Spider-Man: Into the Spider-Verse
2018 is one of the best years in the cycle of animation greats coming to the field with their latest efforts. While it could have been another year of Pixar and Walt Disney Animation Studio competing among themselves again, a new studio seems to have entered the fray to challenge the bleeding edge of animated storytelling. With only middling box office successes from adapting properties, and doing even worse with original ideas that spawned "The Emoji Movie", an animated reboot of the Spider-Man franchise seem to be in poor hands. Instead, "Spider-Man: Into the Spider-Verse" not only made breakthroughs in blending comic book aesthetics with CG style, but it actually found a way to retell an origin story that most have grown jaded to.
One Two Jaga
Aside from making box office successes, Malaysian cinema has also seen some of its best independent outings by filmmakers returning home to make their mark. Starting with the unexpected screening of Dain Said's debut feature, other Malaysian filmmakers had to make their international rounds on the festival circuit before coming home. While there is still more to come before the year is up, one that has riled up the buzz for future Malaysian talents is "One Two Jaga". Not only is it another showcase of Nam Ron when he sits on the director's chair, but it is one told with bravery for the subject matters it involves that would have ruffled a few feathers, and could have been put under lock and key if it was told during a different time.

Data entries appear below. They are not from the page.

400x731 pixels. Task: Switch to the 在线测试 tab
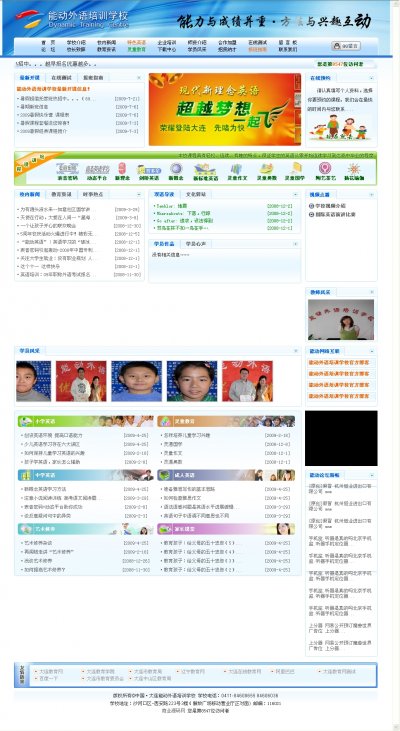coord(61,78)
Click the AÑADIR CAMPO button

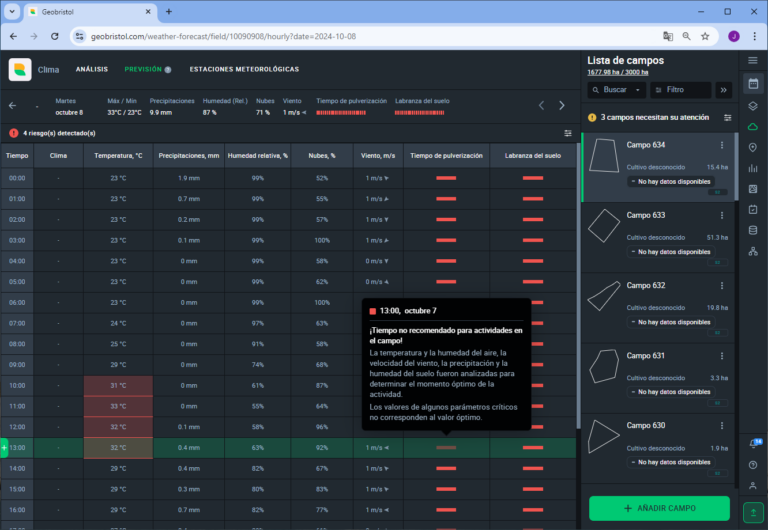[x=659, y=508]
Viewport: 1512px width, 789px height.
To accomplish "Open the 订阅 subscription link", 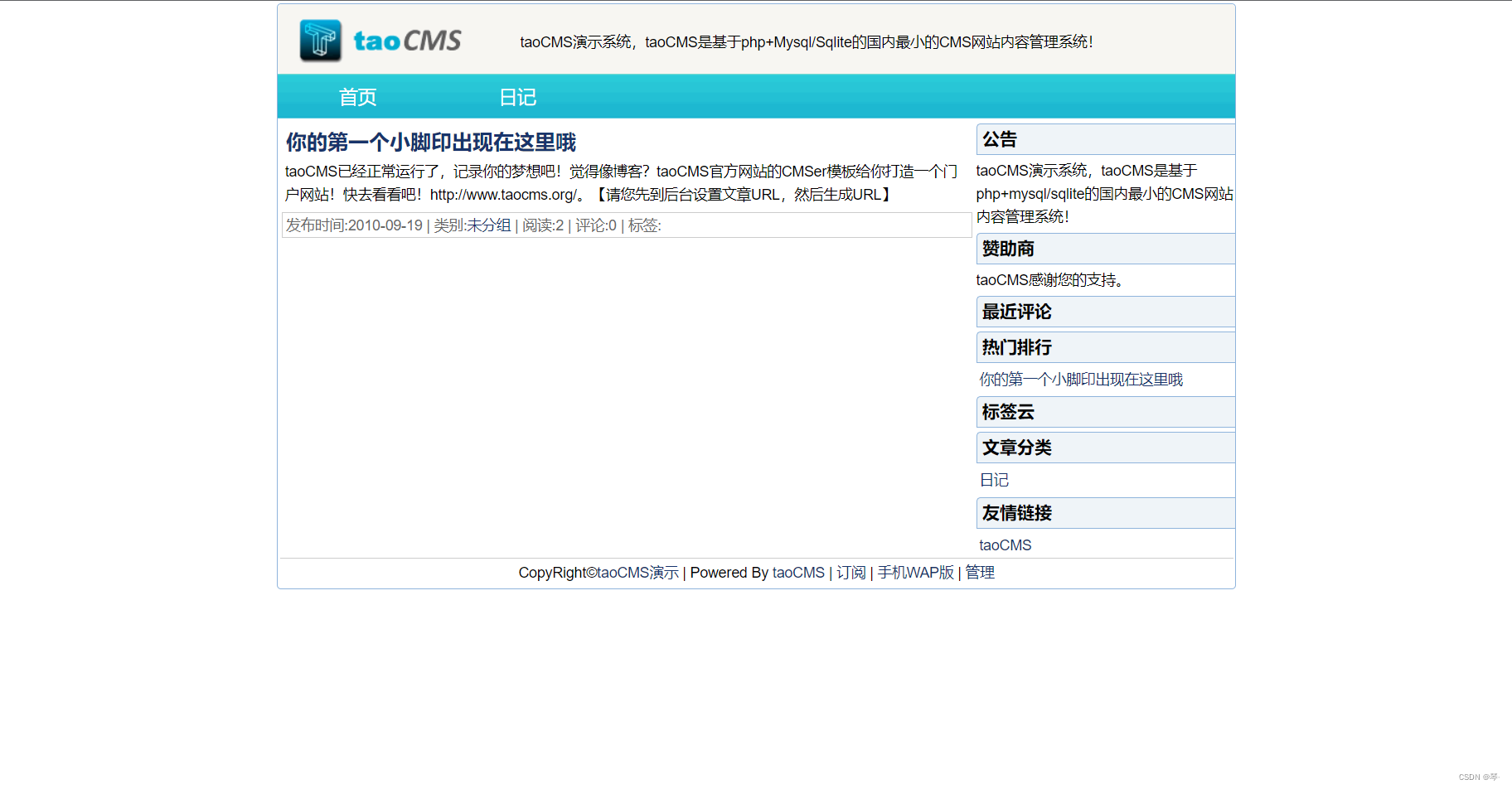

With more and more titles coming into Malaysia from Korea and Japan, it was only a matter of time before we could potentially see some of the best that Asian cinema has to offer. Despite having shown plenty of his films before, we missed the golden opportunity to watch Hirokazu Kore-eda's Palm d'or winning film. Still, that did not leave us in the lurch as we had another Palm d'or competitor that some would argue was stolen by "Shoplifters". Director Lee Chang-dong's adaptation of the Haruki Murakami short story is a masterful exercise in patience and prolonged hopelessness, while being layered with political and social undertones, making this the best that Korea has put out this year to make it in the Oscar shortlist.
It has been a competitive year for Malaysian Chinese filmmakers with some of the established names bringing out their latest outings, starting with Chiu Keng Guan's "Think Big Big", and Adrian Teh making waves with "PASKAL: The Movie". However, if there's anything we love to see more is bright and young talents entering the fray and showing the veterans that they cannot rest on their laurels. "Guang" shines a new light on autism, the endearing and bitter experience of living with them, and uses refined technical techniques to tell it, setting the bar that we will expect from Quek Shio Chuan and his contemporaries in the future.